• PROBLEMS
1. Extract the passage from the Three Stooges film text starting at "Whoops, I'm an" up to and including "1934 and 1959.".
2. Extend the Three Stooges film text from where it stops.

Whoops, I'm an Indian! is a 1936 short subject directed by Del Lord starring American slapstick comedy team The Three Stooges (Moe Howard, Larry Fine and Curly Howard). It is the 18th entry in the series released by Columbia Pictures starring the comedians, who released 190 shorts for the studio between 1934 and 1959.

Plot
The Stooges are crooked gamblers in the Old Western town of Lobo City. Eventually, they are caught cheating the residents of a frontier town, including an evil, tough, muscular woodcutter named Pierre (Bud Jamison) when Larry hid a horseshoe magnet inside his shoe. They are discovered and must escape into the wilderness. Now as fugitives, the Stooges have to elude the sheriff; they hunt, fish, and disguise themselves as Indians.

• RAW DATA
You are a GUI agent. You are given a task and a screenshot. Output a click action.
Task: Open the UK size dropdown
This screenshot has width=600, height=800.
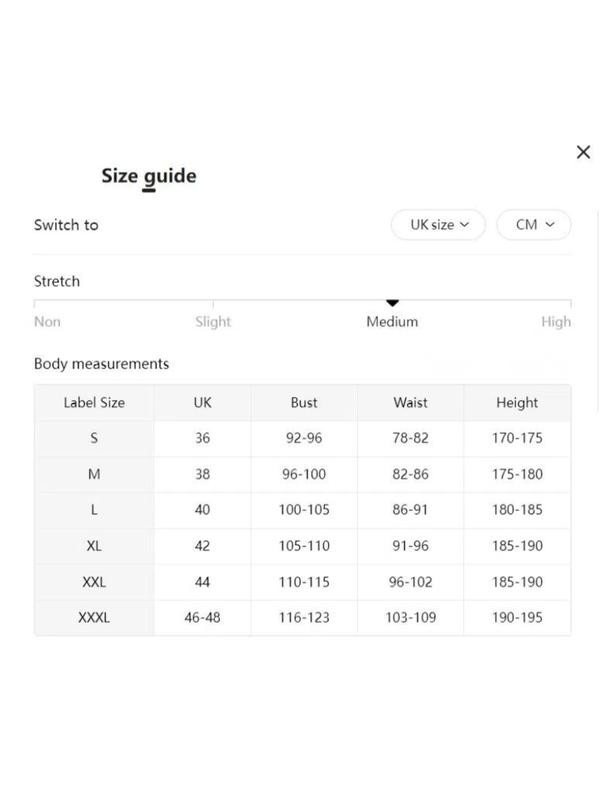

• SOLVED PROBLEMS
1.
Whoops, I'm an Indian! is a 1936 short subject directed by Del Lord starring American slapstick comedy team The Three Stooges (Moe Howard, Larry Fine and Curly Howard). It is the 18th entry in the series released by Columbia Pictures starring the comedians, who released 190 shorts for the studio between 1934 and 1959.

2.
Things start to go wrong when Pierre takes a liking to Curly, who is disguised as an Indian woman. The two soon get married, then eventually Curly's wig accidentally slips off and the trio has to make another run for it. They soon find what they believe to be a safe place to hide, only to discover that they have accidentally locked themselves in the Lobo City Jail.

Production notes
Whoops, I'm an Indian! was filmed on June 2–6, 1936. The high-speed canoe footage was reused for the closing of 1937's Back to the Woods.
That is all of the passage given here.